Если не считать этих редких долгих взглядов, папа почти никогда не смотрел на нее. И мама тоже. Они редко смотрели на нее или друг на друга и почти не говорили — только осколочки, обрывочки, которые падали на дно колодца густого молчания: «Принеси бидон с керосином». «Сходи еще за початками». И мама: «Принеси мне мою Библию, Эва-Лина».
Когда Эви была еще в третьем классе, она часто просыпалась по ночам от скрипа и полязгивания пружин кровати в спальне у нее над головой, глухого толчения, отдававшегося в стенах, в полу, и голос матери, как натянутая проволока: «Иисусе… смилосердствуйся!» Звук этот был повсюду, Эви не затыкала ушей, а изо всех сил прижимала одеяло к глазам, пытаясь отогнать образы, которые, как враги, вырывались откуда-то изнутри нее. И дышала она так часто, что грудь тряслась и подпрыгивала.
Отец часто разрубал молчание в доме, говоря: «Иди наверх, девочка». Иногда он выжидал, пока мама не уходила из дома, но чаще она стояла прямо тут, в кухне, или сидела у плиты со своей Библией, старалась унять дрожь в руках, а глаза ее пряталась за стеклами очков для чтения. И Эви шла наверх. Она никогда не плакала. Она научилась подавлять слезы, загонять их назад. И возникали они словно бы не в глазах, а в горле. Оттуда она загоняла их ниже, в грудь, в полный до краев резервуар, всегда полный, давящий, и она боялась утонуть внутри себя.
В тот день, когда папа принес домой новые санки, она отвела от них глаза, а потом опять посмотрела. Они были прислонены к стене у задней двери, и зимнее солнце играло на их лакированной поверхности, сверкающей, как зеркало. Она зажмурилась. Но за веками горел запечатлевшийся образ, слова «СНЕЖНАЯ ПТИЦА», слагавшиеся из красных, зеленых, золотых пятен.

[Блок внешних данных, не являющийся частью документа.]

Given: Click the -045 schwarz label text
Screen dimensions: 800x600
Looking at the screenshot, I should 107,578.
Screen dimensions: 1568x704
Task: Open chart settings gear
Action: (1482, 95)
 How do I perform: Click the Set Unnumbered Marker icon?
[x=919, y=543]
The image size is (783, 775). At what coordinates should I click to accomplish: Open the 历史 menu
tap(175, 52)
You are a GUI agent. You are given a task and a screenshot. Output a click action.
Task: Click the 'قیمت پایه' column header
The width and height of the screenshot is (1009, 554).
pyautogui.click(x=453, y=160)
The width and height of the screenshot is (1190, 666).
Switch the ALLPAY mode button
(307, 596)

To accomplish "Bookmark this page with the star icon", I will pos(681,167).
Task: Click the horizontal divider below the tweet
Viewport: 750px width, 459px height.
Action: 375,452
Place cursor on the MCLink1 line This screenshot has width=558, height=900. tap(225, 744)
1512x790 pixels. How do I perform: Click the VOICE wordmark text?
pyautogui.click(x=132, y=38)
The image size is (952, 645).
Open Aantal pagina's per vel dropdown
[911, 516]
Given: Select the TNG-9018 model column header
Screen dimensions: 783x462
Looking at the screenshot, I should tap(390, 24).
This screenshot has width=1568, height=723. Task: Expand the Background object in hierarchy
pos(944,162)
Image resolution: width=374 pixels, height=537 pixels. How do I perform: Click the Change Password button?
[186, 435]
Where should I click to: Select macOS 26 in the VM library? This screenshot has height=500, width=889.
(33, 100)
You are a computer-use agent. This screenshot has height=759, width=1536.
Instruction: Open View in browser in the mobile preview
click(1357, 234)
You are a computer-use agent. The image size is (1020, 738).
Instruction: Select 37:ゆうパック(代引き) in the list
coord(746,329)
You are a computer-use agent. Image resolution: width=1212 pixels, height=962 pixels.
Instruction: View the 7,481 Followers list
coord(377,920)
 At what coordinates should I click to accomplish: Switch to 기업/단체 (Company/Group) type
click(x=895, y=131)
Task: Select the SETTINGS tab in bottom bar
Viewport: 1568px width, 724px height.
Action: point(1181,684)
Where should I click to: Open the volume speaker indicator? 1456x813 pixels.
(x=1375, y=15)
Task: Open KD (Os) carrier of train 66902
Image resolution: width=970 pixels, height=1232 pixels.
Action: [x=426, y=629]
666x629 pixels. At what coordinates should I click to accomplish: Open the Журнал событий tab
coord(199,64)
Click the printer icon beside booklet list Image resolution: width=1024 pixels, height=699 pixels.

Папа стоял у окна и смотрел на улицу, только слегка повернувшись к ней. Тело у него было расслаблено, руки он сунул в задние карманы, вдоль челюсти подергивалась мышца, когда он проталкивал табачную жвачку от одной щеки к другой. Эви потрогала Снежную Птицу, отдернула руку, опять потрогала. После долгой тяжелой минуты она схватила санки, прижала к себе, точно щит.
Санки она спрягала под старой кушеткой, на которой спала, — придвинутой к стене кухни напротив лестницы, в стороне от заднего незанавешенного окна. Ее отчасти загораживала плита, так что глаз часов на нее прямо не светил.
Когда ночью папа и мама лежали в кровати наверху, Эви замирала в этом странном полусвете, иногда обнимая себя, словно чтобы согреться. А потом свешивалась с кушетки, удостоверяясь, что санки там, под ней, на своем месте. К голове приливала кровь, щеки горели, и ей становилось совсем дурно от неуемного желания — она ждала, когда выпадет снег.